Die junge Atila, die nach der Katastrophe geboren wurde und sich daher selbst zu dem „neuen Volk“ zählt, das ohne Altlasten sein Leben bestreitet, am besten noch in Einklang mit der Natur, wird zum roten Faden, zu einer Konstanten in der Handlung. Nach einer eher humorvollen Schwarz-Weiß Episode treffen sich die junge Dame und Hombre unvermittelt in der Stadt wieder. Dass es zwischen den beiden funkt, weiß der Leser da schon längst. Neben all den genre-übergreifenden story-technischen Möglichkeiten, die eine Endzeitwelt bietet und die auch wahrgenommen werden – mit Elementen aus Science Fiction, Horror und Fantasy – ähnelt sich der Aufbau der Geschichten, v.a. der kurzen Episoden: Hombre versucht ein ehrbares Leben, welches durch Bösewichte zerstört wird. Dann jagt er diese, bringt sie zur Strecke, zieht weiter und beginnt von neuem. Die Damen, durchweg ansehnlich gut bestückt, gestalten ihren Part vorzugsweise textilfrei, was auch der erwachsenen, in der Mehrheit männlichen Zielgruppe geschuldet sein mag.

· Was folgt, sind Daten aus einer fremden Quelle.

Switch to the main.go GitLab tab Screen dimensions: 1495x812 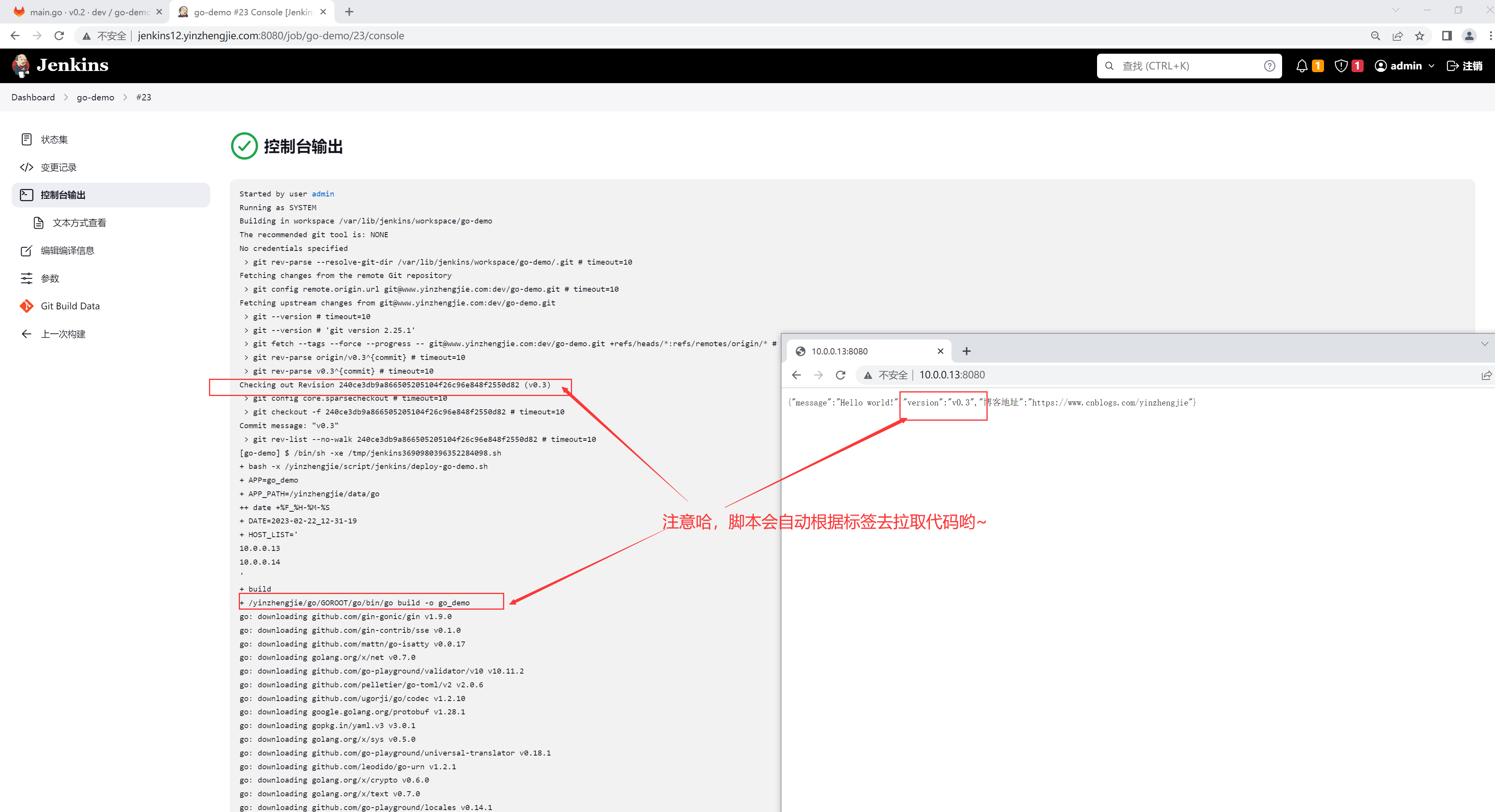click(87, 12)
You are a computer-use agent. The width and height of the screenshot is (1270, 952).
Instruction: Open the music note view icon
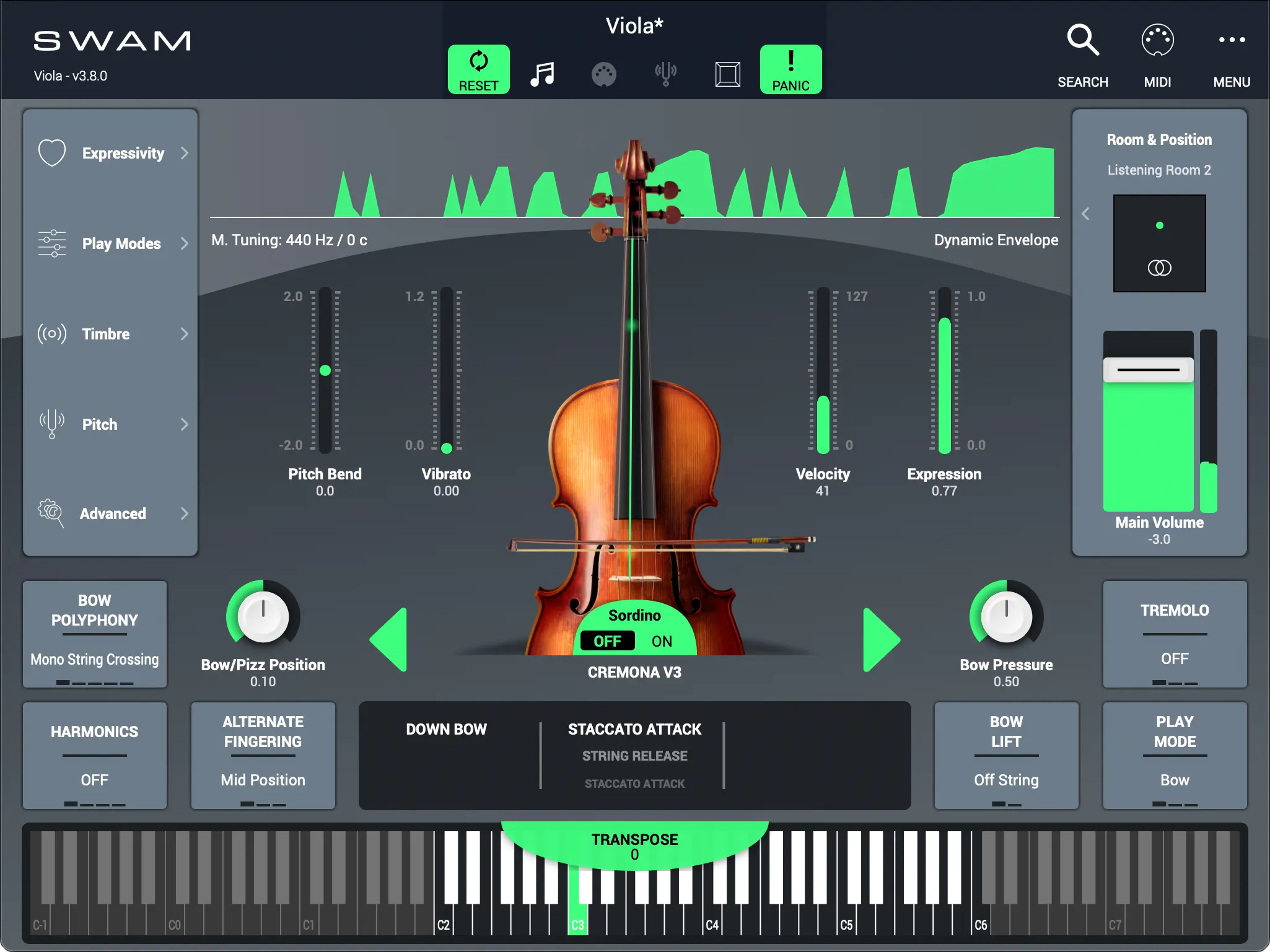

Die Spanier Antonio Segura und José Ortiz (von denen bei Alpha/Edition Kunst der Comics drei Bände ihrer Serie „Burton & Cyb“ erschienen), beide bereits verstorben, schufen ihren harten Endzeithelden, der sich in einer unwirtlichen, amoralischen Welt immer wieder aufs Neue behaupten muss, in den Achtziger Jahren. Die dreibändige Gesamtausgabe im All Verlag ist nicht die erste Hombre-Veröffentlichung bei uns. Bereits der Feest Verlag brachte 1985 zwei Bände, gefolgt einem weiteren bei Bastei Anfang der Neunziger. Ortiz‘ Zeichenstil steht ganz in der Tradition der spanischen Schule, die man bestens kennt von Zeichnern wie Juan Giménez (der ist Argentinier, lebt aber in Spanien), Alfonso Azpiri, Antonio Palacios oder Jordi Bernet, dessen Frauenfiguren ganz ähnlich aussehen und mit dem Segura „Sarvan“ schuf (dt. bei Feest). In großzügigen Panels setzt Ortiz seine Bösewichte in Szene, denen moralische Verkommenheit und Niedertracht stets anzusehen ist (was wiederum an die Arbeiten von Don Lawrence erinnert). Die Farben sind kräftig bunt und fein abgestuft. Tristesse sucht man in der Optik vergebens. Ein Vorwort von Alfonso Font und Portraits der Autoren runden den großformatigen Band ab. (bw)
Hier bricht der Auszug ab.